Mean improvements in overall FGS scores, plotted against advancing time scales showed
that predictable increases in FGS were noted up to 24 months post-onset but beyond
this period, the degree of improvement, although still substantial, tapered. Analysis
of the FGS resting tone statistics between group III (12–24 months post-onset) and
group IV (> 24 months post-onset), reveals a 62% improvement in resting tone scores
of the former, as compared with a 33% improvement, in late presenters. This also concurs
with higher EGGS scores seen among late presenters; an indicator of progressive stiffening
over time which responds less well to therapeutic techniques in those that present
later to therapy.
Translating this clinically, we postulate that thixotropic/shortened muscles respond
better to stretching, rehabilitation, and chemodenervation in the early stages of
recovery (< 2 years) but beyond this timeline, muscle fibrosis and subsequent contracture
may set in, which is more resistant to therapy. Correlating this with the fact that
the overall mean duration of facial therapy treatment is 13 months versus 20.1 months
for those who presented beyond 2 years post-onset, it suggests that the facial muscles
and function in late presenters take comparatively longer to lengthen and improve
with facial therapy/chemodenervation as well as lengthening and improving to a lesser
degree.
In contrast to our experience, a study over a 20-year period from 1995 to 2016, showed
no benefit from the earlier institution of facial rehabilitation but this was based
purely on less specialist physiotherapy techniques.[24] We attribute our success in this regard, to the judicious use of highly trained
specialist facial therapists and multiple treatment arms where sequential timing and
therefore customized treatment, is paramount.
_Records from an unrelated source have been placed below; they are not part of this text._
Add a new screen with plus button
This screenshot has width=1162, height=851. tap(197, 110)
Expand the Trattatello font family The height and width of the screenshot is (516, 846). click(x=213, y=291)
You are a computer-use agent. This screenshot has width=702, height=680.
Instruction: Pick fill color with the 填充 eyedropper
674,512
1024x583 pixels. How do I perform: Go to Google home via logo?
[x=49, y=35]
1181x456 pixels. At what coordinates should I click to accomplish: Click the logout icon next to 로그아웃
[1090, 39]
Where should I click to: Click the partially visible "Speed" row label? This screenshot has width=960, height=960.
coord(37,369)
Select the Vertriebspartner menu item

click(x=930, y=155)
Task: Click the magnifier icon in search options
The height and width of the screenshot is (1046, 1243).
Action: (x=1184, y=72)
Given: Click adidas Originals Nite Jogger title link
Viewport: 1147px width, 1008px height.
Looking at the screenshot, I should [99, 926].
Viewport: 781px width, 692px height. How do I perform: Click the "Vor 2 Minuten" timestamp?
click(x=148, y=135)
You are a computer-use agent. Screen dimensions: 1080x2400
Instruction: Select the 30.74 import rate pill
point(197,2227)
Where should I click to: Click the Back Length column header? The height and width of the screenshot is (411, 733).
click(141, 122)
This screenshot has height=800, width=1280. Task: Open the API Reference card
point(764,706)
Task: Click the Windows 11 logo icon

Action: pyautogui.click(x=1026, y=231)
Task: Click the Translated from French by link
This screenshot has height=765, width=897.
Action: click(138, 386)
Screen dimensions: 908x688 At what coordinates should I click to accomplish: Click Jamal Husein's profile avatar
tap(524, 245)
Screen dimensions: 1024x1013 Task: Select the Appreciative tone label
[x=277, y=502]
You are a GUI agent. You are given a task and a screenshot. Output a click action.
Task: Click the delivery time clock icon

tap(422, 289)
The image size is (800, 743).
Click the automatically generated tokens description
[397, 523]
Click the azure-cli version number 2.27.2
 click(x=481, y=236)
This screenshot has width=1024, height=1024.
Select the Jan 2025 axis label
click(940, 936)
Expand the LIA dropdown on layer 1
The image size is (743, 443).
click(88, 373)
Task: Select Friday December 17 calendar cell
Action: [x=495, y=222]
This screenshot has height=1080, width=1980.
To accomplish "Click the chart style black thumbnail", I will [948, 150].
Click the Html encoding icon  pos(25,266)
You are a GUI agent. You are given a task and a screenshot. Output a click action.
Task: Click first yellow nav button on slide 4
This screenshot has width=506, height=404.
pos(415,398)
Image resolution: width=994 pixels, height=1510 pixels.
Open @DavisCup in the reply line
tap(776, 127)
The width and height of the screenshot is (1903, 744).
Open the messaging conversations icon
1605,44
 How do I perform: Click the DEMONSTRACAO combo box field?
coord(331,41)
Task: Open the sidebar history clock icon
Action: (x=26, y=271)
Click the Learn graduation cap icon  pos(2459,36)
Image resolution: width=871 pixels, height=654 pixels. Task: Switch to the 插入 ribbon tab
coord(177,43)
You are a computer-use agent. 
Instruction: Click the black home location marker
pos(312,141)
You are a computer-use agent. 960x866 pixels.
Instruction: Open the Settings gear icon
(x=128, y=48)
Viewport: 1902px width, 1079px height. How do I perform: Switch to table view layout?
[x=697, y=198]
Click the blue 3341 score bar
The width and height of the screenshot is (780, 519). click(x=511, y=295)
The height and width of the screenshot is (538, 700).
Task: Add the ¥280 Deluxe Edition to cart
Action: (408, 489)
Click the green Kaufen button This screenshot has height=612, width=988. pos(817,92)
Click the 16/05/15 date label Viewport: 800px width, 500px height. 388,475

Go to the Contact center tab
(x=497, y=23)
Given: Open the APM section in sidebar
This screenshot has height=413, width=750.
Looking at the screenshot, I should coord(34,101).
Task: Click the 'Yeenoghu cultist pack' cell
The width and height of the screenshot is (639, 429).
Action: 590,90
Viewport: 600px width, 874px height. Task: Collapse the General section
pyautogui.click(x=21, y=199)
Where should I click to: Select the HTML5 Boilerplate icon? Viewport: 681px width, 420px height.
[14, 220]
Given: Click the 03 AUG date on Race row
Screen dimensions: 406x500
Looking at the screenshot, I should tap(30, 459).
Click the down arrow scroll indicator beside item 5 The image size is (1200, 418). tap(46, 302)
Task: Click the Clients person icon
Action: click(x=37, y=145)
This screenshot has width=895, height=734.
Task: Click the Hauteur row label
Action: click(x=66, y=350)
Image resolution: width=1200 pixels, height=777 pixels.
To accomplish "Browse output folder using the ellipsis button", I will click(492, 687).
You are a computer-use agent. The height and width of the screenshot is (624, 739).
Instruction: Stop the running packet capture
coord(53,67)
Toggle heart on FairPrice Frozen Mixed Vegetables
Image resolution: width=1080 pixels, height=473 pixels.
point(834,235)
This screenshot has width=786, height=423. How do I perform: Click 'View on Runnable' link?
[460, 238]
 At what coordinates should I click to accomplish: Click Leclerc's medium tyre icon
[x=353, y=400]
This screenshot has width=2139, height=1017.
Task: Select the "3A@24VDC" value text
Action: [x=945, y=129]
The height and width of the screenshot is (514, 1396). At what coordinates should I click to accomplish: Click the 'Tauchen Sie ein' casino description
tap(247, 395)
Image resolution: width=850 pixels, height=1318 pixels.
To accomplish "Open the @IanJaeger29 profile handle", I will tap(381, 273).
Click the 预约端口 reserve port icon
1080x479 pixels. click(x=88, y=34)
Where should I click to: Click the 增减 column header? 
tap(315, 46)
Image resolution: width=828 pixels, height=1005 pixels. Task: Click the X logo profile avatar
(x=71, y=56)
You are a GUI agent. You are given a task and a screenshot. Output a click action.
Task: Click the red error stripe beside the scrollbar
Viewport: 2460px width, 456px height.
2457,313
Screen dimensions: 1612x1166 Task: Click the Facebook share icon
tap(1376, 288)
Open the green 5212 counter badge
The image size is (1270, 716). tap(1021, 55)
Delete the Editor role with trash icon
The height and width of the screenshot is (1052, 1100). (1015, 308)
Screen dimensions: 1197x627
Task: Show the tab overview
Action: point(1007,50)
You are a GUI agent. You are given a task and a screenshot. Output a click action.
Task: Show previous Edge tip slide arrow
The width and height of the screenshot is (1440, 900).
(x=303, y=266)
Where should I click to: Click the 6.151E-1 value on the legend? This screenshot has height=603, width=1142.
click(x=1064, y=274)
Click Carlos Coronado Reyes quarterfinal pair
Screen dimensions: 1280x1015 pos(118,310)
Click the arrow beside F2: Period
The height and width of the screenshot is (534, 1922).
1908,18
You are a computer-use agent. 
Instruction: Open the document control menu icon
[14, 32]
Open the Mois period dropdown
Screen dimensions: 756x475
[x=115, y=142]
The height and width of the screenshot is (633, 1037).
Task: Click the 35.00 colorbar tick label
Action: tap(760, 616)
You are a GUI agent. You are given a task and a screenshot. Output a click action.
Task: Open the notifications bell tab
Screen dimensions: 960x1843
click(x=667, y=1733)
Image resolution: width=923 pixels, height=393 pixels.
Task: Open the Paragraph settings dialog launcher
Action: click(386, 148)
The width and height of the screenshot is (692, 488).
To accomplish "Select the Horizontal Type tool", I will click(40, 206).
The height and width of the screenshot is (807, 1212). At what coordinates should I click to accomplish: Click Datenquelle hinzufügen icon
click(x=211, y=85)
Moving forward, there remain questions unanswered regarding the cumulative benefits
of selective neurectomies in the EGGS III patient group, which our preliminary data
indicates is very effective. Histological evidence of muscle thixotropy and contracture
spectrums in these patients will also deepen our understanding of facial muscle recovery
following conditions like Bell's palsy. These are potential areas for future studies.
The coronavirus disease pandemic combined with increasing pressures upon NHS resources
in the U.K. has encouraged us to look for innovative ways to effectively deliver our
specialist facial therapy. We have therefore been working on a multidisciplinary online
group training program for patients with synkinesis and will be publishing the outcomes
for this group in due course. We hope that delivering our psychological therapy and
specialist facial therapy in this way will continue to provide patients with the significant
improvement in their physical and psychosocial outcomes that has been shown with our
one-to-one therapy provision.
In conclusion, the results of this study indicate that a multimodal approach to the
management of facial palsy is effective, even in those with chronically neglected
synkinesis, several years post-onset. In terms of latency periods between facial palsy
onset and treatment initiation, there is an advantage noted in earlier treatment,
particularly as regards synkinesis reduction, until beyond 2 years post-onset when
we postulate that muscle contracture begins to set in.
-
Access to specialist multimodal facial rehabilitation at any time post-onset improves
clinician and patient-reported outcomes even in chronic synkinesis.
-
After delayed recovery early access to rehabilitation (6–24 months post-onset) results
in reduced synkinesis.
-
Delayed facial therapy (2 years post-onset +) may result in increased treatment recalcitrance
and greater chemodenervation requirements.